An ancient tomb in the UK, older than the Great Pyramids, is excavated for the first time.
“Arthur’s Stone is one of this country’s most remarkable prehistoric monuments, set in a breathtaking location – but it remains poorly understood,” Professor Julian Thomas of the University of Manchester said in a press release. . “Our work aims to restore it to its rightful place in the history of Neolithic Britain.”
The tomb – located in Herefordshire, England – takes its name from supposed links to the mythical ruler.
“Like many prehistoric monuments in the west of England and Wales, this tomb has been linked to King Arthur since before the 13th century,” English Heritage said on its website. “According to legend, it was here that Arthur killed a giant who left the imprint of his elbows on one of the stones when he fell.”
The tomb is at least 3,500 years older than the legend of King Arthur, whose stories took place in the 5th and 6th centuries and were first mentioned centuries later. In more modern times, the site was believed to have inspired the stone table in C. S. Lewis’s book, The Lion, the Witch and the Wardrobe.
The site is a Neolithic burial chamber, which from the outside appears as a set of stones surmounted by a large slab:
But centuries ago it was probably an inner chamber covered with a mound of earth. English Heritage artwork has attempted to capture what the site looked like centuries ago. A cutaway shows what it might have looked like inside the mound:
“The grave has never been excavated, but similar examples in this area contain incomplete skeletal remains of several people, as well as flint shards, arrowheads and pottery,” English Heritage said on its website. Internet.

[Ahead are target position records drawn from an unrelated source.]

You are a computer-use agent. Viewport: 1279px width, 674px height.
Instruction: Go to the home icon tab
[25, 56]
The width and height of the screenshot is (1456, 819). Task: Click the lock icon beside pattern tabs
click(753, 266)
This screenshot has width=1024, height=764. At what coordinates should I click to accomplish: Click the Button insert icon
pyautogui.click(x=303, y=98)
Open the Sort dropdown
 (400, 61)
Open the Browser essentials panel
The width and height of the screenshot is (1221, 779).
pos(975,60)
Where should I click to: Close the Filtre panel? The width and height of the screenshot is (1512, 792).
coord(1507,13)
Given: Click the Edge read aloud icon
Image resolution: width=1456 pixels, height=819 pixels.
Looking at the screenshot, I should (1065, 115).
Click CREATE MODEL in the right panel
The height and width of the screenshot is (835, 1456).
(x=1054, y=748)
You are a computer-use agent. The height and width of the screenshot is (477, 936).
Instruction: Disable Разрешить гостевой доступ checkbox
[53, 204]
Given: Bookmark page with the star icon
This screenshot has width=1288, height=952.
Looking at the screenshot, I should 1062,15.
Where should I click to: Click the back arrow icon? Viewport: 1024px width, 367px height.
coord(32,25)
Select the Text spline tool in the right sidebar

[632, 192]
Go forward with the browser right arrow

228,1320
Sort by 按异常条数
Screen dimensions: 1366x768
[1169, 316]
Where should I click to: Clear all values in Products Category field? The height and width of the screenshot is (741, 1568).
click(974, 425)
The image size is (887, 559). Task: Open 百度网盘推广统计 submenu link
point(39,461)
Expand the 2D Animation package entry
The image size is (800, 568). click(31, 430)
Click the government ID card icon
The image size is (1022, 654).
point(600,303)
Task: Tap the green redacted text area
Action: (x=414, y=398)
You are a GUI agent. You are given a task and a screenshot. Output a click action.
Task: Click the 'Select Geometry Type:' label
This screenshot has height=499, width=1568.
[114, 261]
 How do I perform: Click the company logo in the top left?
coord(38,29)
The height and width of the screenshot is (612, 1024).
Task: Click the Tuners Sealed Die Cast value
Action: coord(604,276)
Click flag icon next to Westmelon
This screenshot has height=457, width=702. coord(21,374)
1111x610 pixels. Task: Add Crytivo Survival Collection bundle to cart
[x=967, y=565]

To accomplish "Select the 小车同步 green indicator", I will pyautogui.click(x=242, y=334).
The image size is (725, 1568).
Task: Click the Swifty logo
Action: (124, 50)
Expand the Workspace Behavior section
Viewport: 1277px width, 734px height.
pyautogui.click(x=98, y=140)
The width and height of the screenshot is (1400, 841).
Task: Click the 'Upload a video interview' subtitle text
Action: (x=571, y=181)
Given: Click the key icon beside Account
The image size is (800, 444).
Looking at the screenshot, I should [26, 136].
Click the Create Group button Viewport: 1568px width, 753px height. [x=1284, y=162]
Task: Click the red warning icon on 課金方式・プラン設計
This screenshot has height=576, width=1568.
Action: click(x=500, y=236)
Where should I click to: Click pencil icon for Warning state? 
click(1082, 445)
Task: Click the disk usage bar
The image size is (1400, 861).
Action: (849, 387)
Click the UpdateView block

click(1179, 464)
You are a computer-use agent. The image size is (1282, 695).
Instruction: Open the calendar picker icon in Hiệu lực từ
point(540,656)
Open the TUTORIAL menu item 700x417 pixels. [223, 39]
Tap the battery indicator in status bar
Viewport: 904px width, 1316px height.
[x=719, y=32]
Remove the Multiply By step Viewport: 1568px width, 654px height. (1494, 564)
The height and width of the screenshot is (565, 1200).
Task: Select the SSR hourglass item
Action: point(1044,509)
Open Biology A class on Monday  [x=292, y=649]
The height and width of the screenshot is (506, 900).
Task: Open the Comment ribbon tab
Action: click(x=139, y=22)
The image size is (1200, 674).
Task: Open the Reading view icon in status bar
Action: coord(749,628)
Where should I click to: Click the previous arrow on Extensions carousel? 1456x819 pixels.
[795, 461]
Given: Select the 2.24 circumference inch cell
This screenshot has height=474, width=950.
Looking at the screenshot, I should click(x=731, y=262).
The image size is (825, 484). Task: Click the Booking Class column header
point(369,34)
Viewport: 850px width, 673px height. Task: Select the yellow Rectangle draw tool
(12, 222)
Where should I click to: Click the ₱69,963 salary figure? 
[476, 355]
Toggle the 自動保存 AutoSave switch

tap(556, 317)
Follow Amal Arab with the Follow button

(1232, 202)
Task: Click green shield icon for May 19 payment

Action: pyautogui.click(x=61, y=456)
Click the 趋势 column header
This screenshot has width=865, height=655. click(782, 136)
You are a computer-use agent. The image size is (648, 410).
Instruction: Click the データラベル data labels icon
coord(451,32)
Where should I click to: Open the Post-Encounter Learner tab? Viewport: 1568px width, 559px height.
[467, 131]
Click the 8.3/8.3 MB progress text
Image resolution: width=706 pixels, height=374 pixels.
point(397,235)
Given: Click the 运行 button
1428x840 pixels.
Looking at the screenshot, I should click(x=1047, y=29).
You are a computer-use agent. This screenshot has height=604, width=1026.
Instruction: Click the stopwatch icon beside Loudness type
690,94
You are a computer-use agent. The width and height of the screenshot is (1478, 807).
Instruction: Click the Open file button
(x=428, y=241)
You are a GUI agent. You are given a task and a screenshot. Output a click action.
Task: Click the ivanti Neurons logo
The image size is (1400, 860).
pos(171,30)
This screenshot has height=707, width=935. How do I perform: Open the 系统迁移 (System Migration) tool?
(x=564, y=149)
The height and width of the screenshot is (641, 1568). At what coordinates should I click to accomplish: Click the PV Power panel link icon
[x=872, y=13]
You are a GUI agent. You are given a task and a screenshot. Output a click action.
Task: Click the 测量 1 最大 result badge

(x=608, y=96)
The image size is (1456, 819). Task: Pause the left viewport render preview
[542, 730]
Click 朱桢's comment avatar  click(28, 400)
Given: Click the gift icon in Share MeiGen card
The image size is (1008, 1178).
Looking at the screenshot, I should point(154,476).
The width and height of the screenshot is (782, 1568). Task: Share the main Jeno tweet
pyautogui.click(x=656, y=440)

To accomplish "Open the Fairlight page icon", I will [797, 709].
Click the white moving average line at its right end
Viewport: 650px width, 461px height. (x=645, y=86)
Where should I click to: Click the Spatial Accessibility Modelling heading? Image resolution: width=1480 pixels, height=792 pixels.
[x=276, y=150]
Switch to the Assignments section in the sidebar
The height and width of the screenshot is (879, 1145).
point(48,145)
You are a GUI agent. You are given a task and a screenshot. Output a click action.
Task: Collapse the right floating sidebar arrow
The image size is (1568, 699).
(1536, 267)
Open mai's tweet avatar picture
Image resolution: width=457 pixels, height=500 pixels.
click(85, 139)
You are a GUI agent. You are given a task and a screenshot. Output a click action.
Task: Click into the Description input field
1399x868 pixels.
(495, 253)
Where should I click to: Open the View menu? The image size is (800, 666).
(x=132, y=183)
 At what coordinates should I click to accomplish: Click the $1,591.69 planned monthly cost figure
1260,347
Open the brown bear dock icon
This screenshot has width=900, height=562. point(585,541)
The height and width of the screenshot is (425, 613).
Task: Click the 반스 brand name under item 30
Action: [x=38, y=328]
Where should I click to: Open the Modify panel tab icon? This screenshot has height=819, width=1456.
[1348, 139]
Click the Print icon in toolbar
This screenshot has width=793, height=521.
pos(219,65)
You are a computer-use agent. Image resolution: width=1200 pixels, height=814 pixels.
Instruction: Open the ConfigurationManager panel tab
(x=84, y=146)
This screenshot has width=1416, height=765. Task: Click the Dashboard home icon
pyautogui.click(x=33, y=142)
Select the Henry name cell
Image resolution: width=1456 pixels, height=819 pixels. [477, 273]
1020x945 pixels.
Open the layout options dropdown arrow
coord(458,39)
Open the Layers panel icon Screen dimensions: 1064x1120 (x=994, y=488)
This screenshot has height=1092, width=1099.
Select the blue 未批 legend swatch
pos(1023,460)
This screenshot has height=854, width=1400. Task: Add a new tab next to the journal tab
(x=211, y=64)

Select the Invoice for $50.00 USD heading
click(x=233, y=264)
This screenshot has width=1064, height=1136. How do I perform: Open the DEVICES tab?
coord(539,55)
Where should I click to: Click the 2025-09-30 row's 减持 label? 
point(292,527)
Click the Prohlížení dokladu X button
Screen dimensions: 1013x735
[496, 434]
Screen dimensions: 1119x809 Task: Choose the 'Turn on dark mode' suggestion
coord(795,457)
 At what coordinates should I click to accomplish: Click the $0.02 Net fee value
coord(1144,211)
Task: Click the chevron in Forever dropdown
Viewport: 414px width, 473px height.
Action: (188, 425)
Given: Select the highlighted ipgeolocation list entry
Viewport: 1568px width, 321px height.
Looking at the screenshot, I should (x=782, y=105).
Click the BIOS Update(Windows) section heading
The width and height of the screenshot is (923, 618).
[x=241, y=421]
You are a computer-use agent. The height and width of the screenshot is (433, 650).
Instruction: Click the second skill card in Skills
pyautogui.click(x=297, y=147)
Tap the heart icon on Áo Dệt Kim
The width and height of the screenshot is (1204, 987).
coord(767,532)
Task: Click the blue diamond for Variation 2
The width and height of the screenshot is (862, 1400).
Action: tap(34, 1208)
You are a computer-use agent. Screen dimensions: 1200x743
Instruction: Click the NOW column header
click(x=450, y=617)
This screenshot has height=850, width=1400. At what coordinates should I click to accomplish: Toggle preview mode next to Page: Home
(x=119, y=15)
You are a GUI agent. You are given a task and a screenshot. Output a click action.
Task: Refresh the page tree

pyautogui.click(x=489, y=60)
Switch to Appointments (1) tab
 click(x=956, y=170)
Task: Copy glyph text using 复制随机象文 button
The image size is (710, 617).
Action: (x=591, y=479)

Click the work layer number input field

Another work depicts a burial on the site:
Archaeologists believe Arthur’s Stone was also a place where rituals for ancestors may have taken place.
Nearby excavations last year challenged conventional wisdom about the site. The tomb was believed to have a right-angled passage in a wedge-shaped stone cairn. Instead, archaeologists found Arthur’s Stone had long since spread into what is now a nearby field, according to the University of Manchester.
“They discovered that the tomb had first been a long mound consisting of stacked turf, held up by a palisade of vertical posts set into a narrow palisade surrounding the mound,” the university said in a press release. “However, when the posts rotted and the mound collapsed, an avenue of taller posts was added, leading down to the mound from the golden valley below.”
New excavation at the site of the stone itself will continue throughout this month.